Although it has come close, VA has never maintained the full staffing and bed levels agreed to in a directive sent from VA Central Office to the Field.  One of the largest discrepancies has been in area of SCI long term care.  Of 180 beds listed in the long term care area under our agreement, up until recently, VA still had to identify 60 of those beds.  We have testified before this Subcommittee many times on this program.  We are encouraged to say that after negotiations with VA, progress has been made to designate those outstanding inpatient long term care beds at specific locations across the country.  These beds are to be designated either at existing SCI centers or at nursing homes affiliated with VA hospitals that also have SCI centers.   

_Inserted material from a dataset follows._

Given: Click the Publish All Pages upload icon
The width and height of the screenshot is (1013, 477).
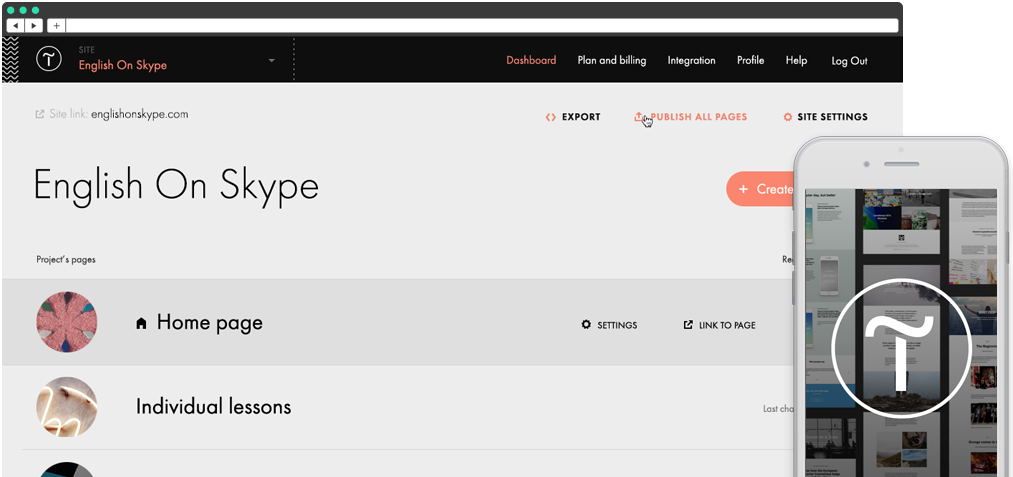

Long term care is a serious problem for PVA.  Unlike an 80 year old who suffers a debilitating stroke and requires nursing home care, a 20 year old high level quadriplegic on a ventilator could be facing decades of extended care services.  Where and how that person receives that care is always a difficult decision.   Fortunately, VA has established the specialized services in VA SCI centers that can be found nowhere else in the United States.  VA nursing homes can provide a level of care for such a complex patient, with the appropriate training and monitoring of VA care givers, that can never be purchased or found in the private sector.  Also, at stake are the wishes of the veteran patient and his or her family.  Careful determination needs to be made whether this person can be cared for properly at home, or closer to home.  In that sense, assessments need to be made as to the   consequence of the veteran’s well-being and the veteran’s family’s well-being.  The entire array of VA long term care services must be put into play, including respite care, home and community based care for this individual.   But above all, VA needs to ensure that the veteran is receiving the appropriate care, by appropriately trained individuals, in the most appropriate setting.

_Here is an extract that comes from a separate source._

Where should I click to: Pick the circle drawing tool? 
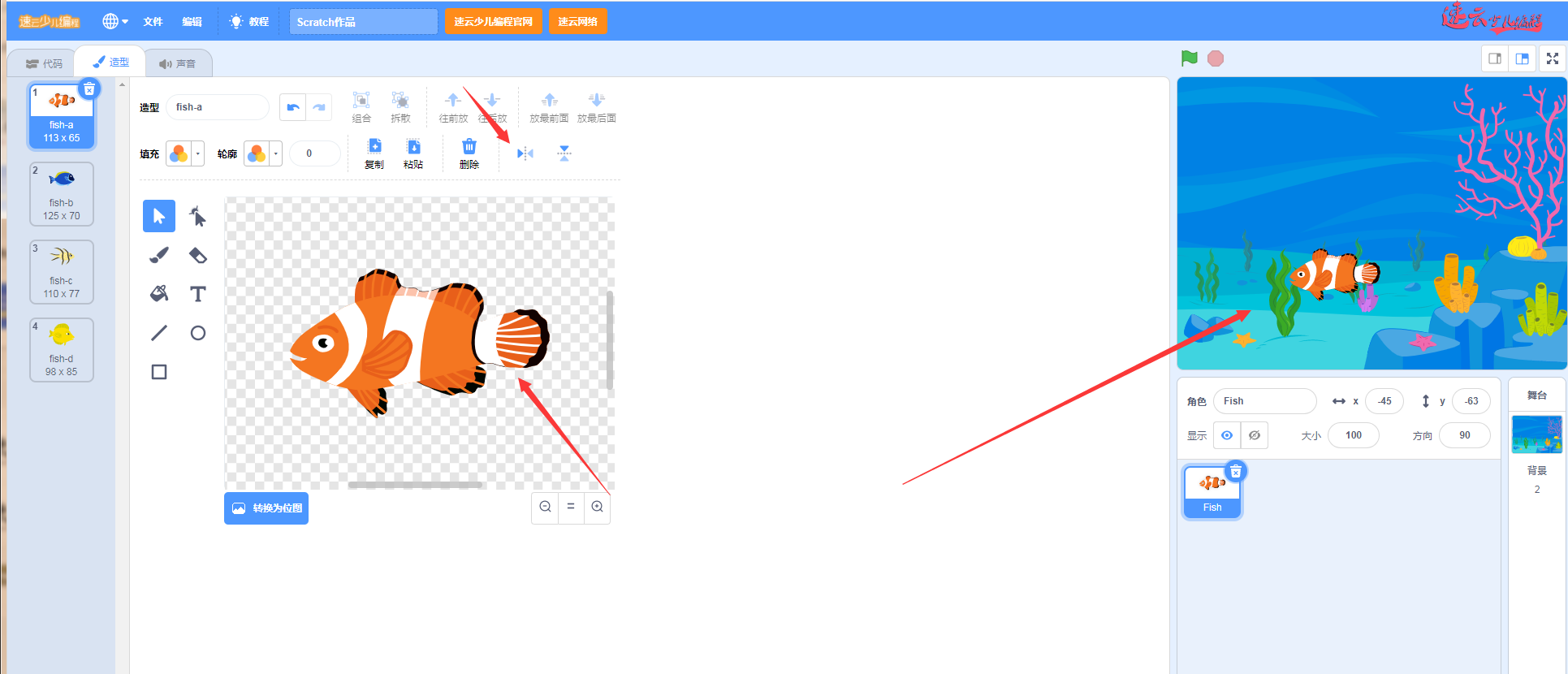tap(197, 333)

VA must maintain all these options, whether for a veteran with a spinal cord injury or any other debilitating condition. The Department has developed and earned an excellent reputation in the quality and scope of its long term care services.  Hopefully, this Subcommittee and the Congress will see to it that it does not abandon this unique and so essential mission. 

I will be happy to respond to any questions you may have.